1980年代のローマ、夜遅く帰宅したサルヴァトーレは故郷のシチリアにいる母親からの伝言を聞いた。
「アルフレードが死んだ」
その名前を聞いた時、サルヴァトーレの脳裏には懐かしいシチリアでの少年時代の記憶がよみがえった。30年前、当時"トト"と呼ばれていた幼いサルヴァトーレを夢中にさせていたものは、映画だった。トトは毎日のように映画館に通い、隙があれば映写室に入り込んでいた。その映写室にいた映写技師がアルフレードだったのだ。ある日、映画を上映中フィルムに火が付き、映画館は全焼してしまう。それが原因で失明したアルフレードに代わり、再建された劇場でトトは映写技師を任される。やがて時が経ち青年へと成長したトトは、自分で8ミリ映画の撮影をすることに夢中になる。アルフレードはそんなトトの才能を見抜き、シチリアを出て大きな町で勉強することを勧める。
何度も観ている映画なので、今、初見の気持ちになって、この映画の感想を書くのは難しい。私はもう、オープニングでテーマソングが流れてくるだけで、既に涙ぐんでしまっているような状態なのだ。年老いた映写技師と少年の友情が素晴らしいとか、ラストシーンでは涙が止まらなかったとか、誰でも書きそうな、ありふれた感想を今更書いてみても仕方ない。なので、今回はちょっと違う視点で書いてみようと思う。
(以下、この映画を未見の方にはさっぱり分からない文章になりますが、ご容赦下さい)
以前、この映画が大嫌いだという人が書いたレビューを読んだことがある。その人の言い分は確かこんな感じだった。
「いくら検閲でひっかかってカットしたといえ、フィルムは借り物であって映写技師のものではない。

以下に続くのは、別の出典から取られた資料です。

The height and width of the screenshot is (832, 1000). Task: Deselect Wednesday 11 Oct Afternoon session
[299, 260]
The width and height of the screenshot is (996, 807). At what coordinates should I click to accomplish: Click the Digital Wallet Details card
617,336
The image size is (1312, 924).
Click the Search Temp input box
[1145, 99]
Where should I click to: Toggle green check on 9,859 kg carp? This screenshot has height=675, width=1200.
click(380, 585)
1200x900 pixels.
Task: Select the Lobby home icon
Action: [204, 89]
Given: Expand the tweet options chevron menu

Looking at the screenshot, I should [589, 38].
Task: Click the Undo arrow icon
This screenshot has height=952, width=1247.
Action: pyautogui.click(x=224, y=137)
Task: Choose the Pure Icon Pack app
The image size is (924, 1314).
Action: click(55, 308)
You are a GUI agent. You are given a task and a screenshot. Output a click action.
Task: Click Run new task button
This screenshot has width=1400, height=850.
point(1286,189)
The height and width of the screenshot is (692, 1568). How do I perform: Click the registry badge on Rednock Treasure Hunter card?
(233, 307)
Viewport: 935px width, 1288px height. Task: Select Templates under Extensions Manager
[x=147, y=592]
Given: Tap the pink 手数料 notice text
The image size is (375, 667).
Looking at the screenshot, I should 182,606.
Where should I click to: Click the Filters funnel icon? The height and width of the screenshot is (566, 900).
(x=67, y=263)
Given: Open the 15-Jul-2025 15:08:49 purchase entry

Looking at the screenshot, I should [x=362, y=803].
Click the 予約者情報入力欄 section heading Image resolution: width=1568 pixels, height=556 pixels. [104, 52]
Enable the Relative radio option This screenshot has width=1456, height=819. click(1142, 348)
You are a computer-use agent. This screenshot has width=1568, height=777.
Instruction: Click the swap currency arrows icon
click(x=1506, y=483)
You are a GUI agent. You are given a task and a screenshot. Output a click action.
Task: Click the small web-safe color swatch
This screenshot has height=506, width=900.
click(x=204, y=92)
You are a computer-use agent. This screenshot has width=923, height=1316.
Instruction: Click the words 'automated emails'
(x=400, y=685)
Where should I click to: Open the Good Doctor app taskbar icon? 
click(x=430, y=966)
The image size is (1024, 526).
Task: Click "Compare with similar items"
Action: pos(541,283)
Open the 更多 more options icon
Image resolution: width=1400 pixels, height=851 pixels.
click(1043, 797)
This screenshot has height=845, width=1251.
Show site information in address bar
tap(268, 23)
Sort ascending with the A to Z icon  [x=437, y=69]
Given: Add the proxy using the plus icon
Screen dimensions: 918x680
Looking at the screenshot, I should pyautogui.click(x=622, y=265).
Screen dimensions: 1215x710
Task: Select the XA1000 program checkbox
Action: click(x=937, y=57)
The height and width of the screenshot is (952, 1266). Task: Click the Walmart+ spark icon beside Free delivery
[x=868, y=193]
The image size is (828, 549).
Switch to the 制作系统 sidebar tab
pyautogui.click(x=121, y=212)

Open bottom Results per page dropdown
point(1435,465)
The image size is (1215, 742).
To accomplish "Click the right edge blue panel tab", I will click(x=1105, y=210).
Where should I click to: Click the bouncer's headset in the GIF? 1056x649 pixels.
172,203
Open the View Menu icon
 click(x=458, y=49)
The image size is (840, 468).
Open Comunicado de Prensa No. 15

上映が終わったら、それを元に戻して、映画会社に返却しなければいけないのが義務である。だから、そのルールを無視して感動にすり替えようとしたこの映画が、私は大嫌いだ」
それを読んだ時、私は「なるほど」と思った。この映画が嫌いな人には、ちゃんとした嫌いな理由があり、それはそれなりに説得力のあるものだった。でも、私は観ていてそれに気付かなかった。映画なんて、細かく見ていけば穴だらけだが、それに気付かずに楽しめればOKなのだし、穴を知ってしまっても、それを許せればOKなのだ。だから、私はこの人のレビューを読んでも、やっぱり『ニュー・シネマ・パラダイス』が大好きなことには何も変わらなかった。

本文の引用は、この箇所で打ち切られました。